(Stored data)
□ □ □ □
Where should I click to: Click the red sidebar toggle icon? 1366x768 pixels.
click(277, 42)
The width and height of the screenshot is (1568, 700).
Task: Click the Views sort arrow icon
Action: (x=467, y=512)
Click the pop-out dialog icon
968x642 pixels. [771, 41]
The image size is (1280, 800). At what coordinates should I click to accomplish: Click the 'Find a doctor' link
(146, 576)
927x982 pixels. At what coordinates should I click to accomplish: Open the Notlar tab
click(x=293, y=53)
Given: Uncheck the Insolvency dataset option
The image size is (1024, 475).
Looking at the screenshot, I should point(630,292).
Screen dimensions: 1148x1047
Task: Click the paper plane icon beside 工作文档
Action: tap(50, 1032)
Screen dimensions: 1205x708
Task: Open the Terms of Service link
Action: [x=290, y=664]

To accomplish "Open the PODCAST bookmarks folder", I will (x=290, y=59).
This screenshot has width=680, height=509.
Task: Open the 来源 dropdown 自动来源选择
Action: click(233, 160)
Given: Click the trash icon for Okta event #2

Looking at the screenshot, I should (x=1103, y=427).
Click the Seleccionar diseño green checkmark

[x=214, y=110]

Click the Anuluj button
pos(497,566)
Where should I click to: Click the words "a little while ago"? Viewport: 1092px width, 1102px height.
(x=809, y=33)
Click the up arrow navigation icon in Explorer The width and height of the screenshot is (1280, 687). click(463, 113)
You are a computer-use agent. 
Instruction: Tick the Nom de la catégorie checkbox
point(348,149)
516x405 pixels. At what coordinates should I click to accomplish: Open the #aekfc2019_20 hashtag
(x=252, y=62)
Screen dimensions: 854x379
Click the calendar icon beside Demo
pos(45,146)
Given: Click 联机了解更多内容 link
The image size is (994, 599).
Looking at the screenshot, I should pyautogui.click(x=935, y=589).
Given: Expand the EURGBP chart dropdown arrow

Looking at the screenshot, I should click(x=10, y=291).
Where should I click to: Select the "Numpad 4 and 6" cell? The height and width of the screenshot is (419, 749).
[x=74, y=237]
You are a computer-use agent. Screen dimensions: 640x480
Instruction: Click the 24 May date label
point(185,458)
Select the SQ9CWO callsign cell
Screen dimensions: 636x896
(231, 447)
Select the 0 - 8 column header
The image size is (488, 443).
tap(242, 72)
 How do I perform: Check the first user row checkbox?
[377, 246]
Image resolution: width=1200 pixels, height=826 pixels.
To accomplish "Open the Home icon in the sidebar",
□ □ □ □
## DIRECTIONS FOR THIS TASK
The word "agent" may appear on some lines of these records; state how many such lines there are, and nothing else.

## ANSWER TO THE PROBLEM
2